Symbiotic N₂ fixation in cowpea varieties is markedly enhanced by inoculation with elite Bradyrhizobium strains

Abstract

Because of its excellent ability to fix atmospheric nitrogen, cowpea [Vigna unguiculata (L.) Walp] makes a significant contribution to soil sustainability and productivity in the resource limited tropical regions. However, due to in part to ineffectiveness and limited availability of bio-inoculant, its symbiotic N contribution and yield remained low in the field. Therefore, this study examined the effect of elite cowpea infecting Bradyrhizobium strains (CP-24 and CP-37) on shoot biomass and symbiotic nitrogen contributions of four cowpea varieties (Keti, TVU, Black eye bean, and White wonderer trailing). For this a two-year field experiment was carried out at three sites using a factorial randomized complete block design with four replications. The natural abundance of the 15N technique was used to compute the symbiotic N contribution. Bradyrhizobium inoculation led to significantly higher nodule formation, % Ndfa, amounts of N fixed, and shoot biomass, demonstrating the effectiveness and ability of the strains to enhance soil fertility. Inoculating cowpea with CP-24 strain increased shoot N content, % Ndfa and N fixed by 40%, 15%, and 41%, respectively, in comparison to the un-inoculated control. Furthermore, the inoculant by variety interaction had a significant effect on nodule number, nodule dry weight, and amount of N fixed, with TVU and White Wonderer trailing in combination with CP-24 exhibiting the most outstanding performance.
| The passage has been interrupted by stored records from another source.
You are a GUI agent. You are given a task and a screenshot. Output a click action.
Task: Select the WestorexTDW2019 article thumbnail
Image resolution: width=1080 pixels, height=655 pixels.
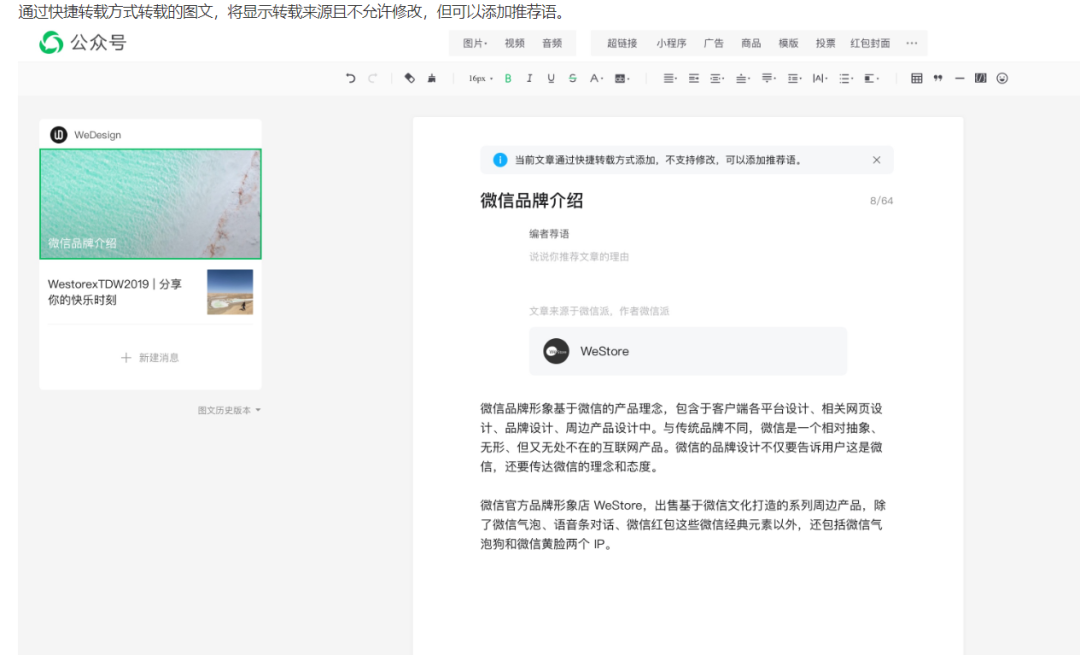tap(230, 292)
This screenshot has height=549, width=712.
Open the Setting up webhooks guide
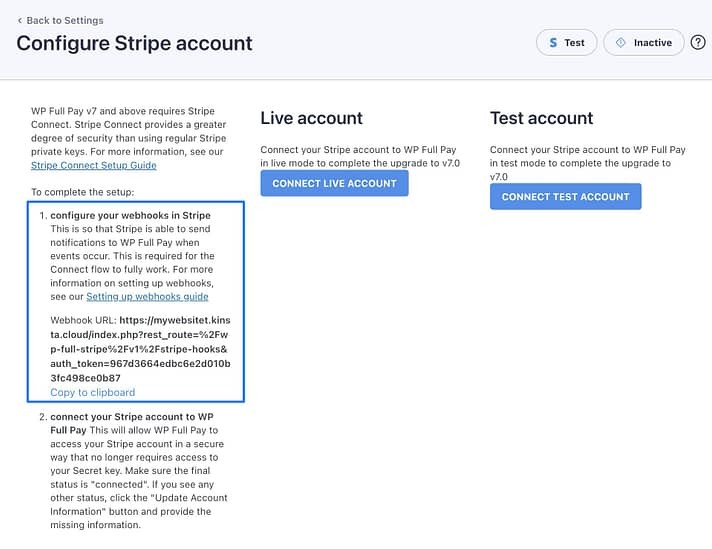(147, 296)
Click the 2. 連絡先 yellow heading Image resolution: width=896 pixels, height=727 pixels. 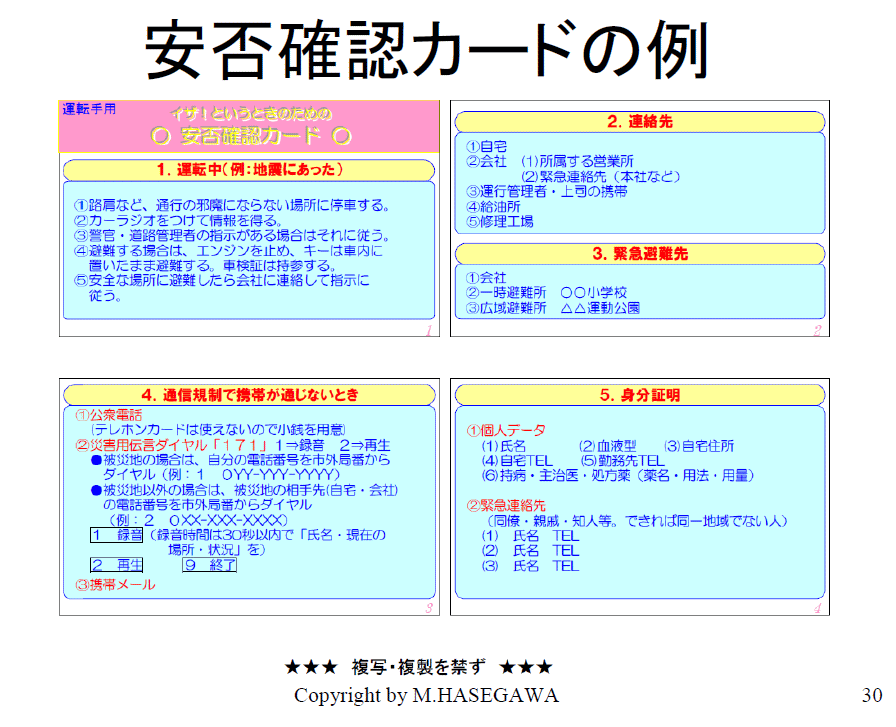coord(639,122)
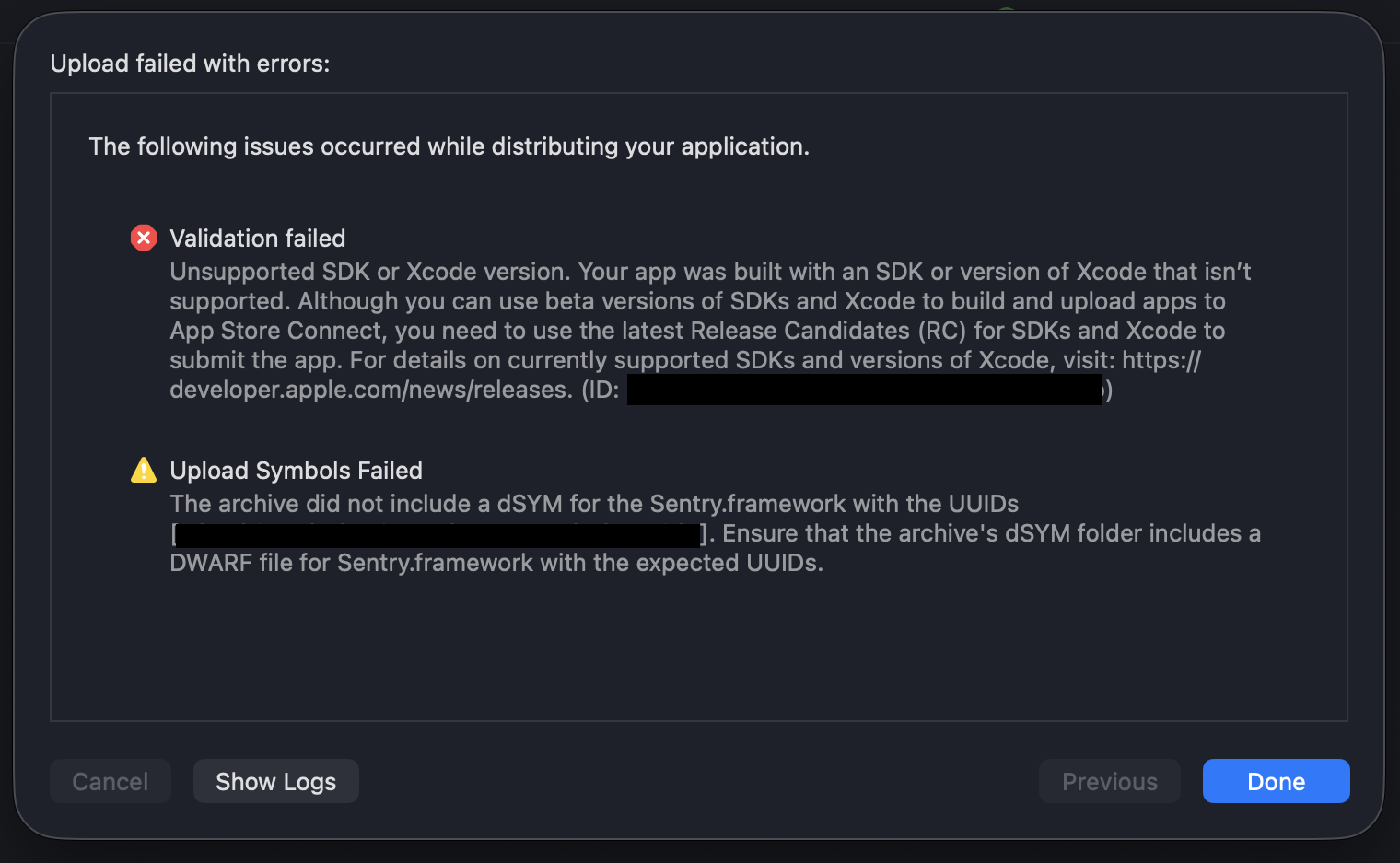
Task: Click the "archive did not include a dSYM" line
Action: [594, 504]
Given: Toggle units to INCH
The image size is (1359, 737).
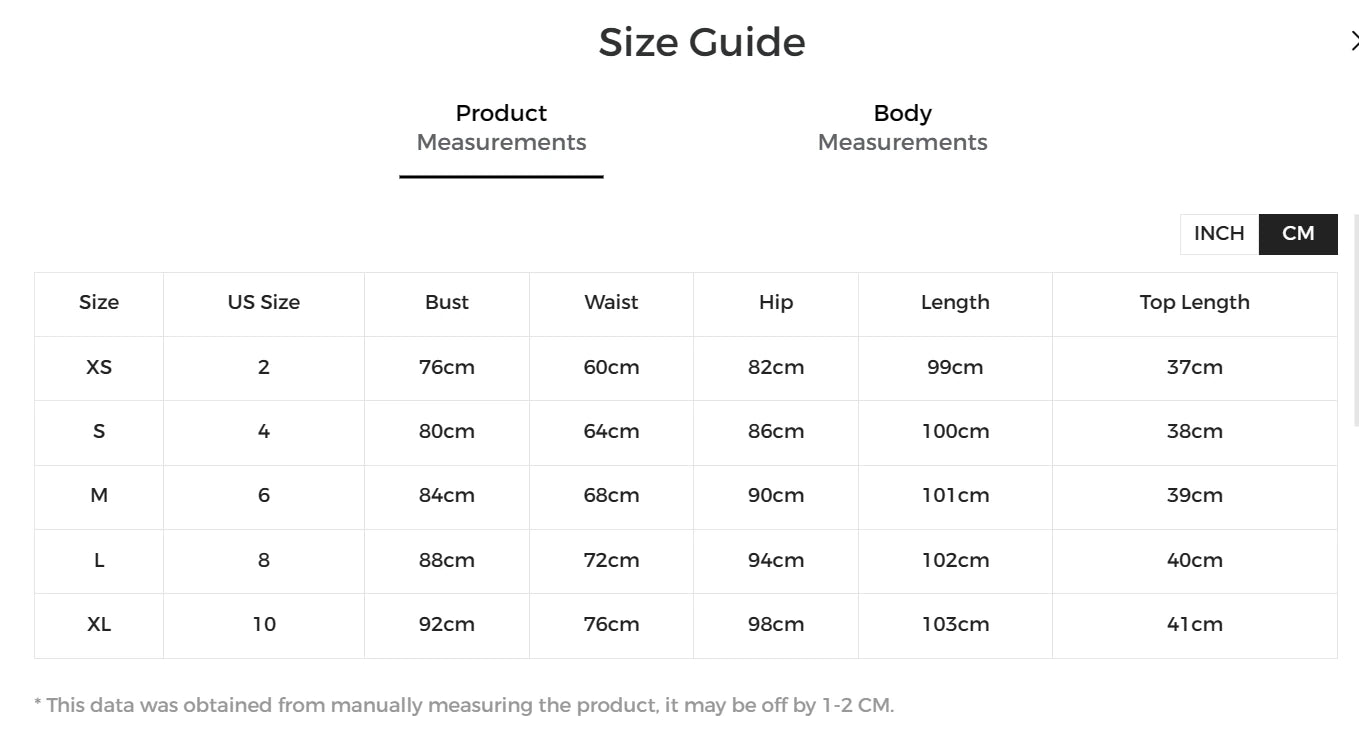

There was also a strong positive correlation between biomass accumulation and N fixed, as well as N fixed and seed yield. Therefore, Bradyrhizobium inoculation on cowpea varieties TVU and White Wonderer trailing with CP-24 strain is recommended at all three tested sites and similar agro-ecologies for improved symbiotic N contribution and associated yield advantage of cowpea. This study highlights that, the use of elite and crop specific Bradyrhizobium strains can boost symbiotic nitrogen contribution, soil fertility, and the yield performance of legumes. Thus, it helps resource-poor farmers who are suffering from rising mineral fertilizer cost to achieve food security while reducing climate change risks.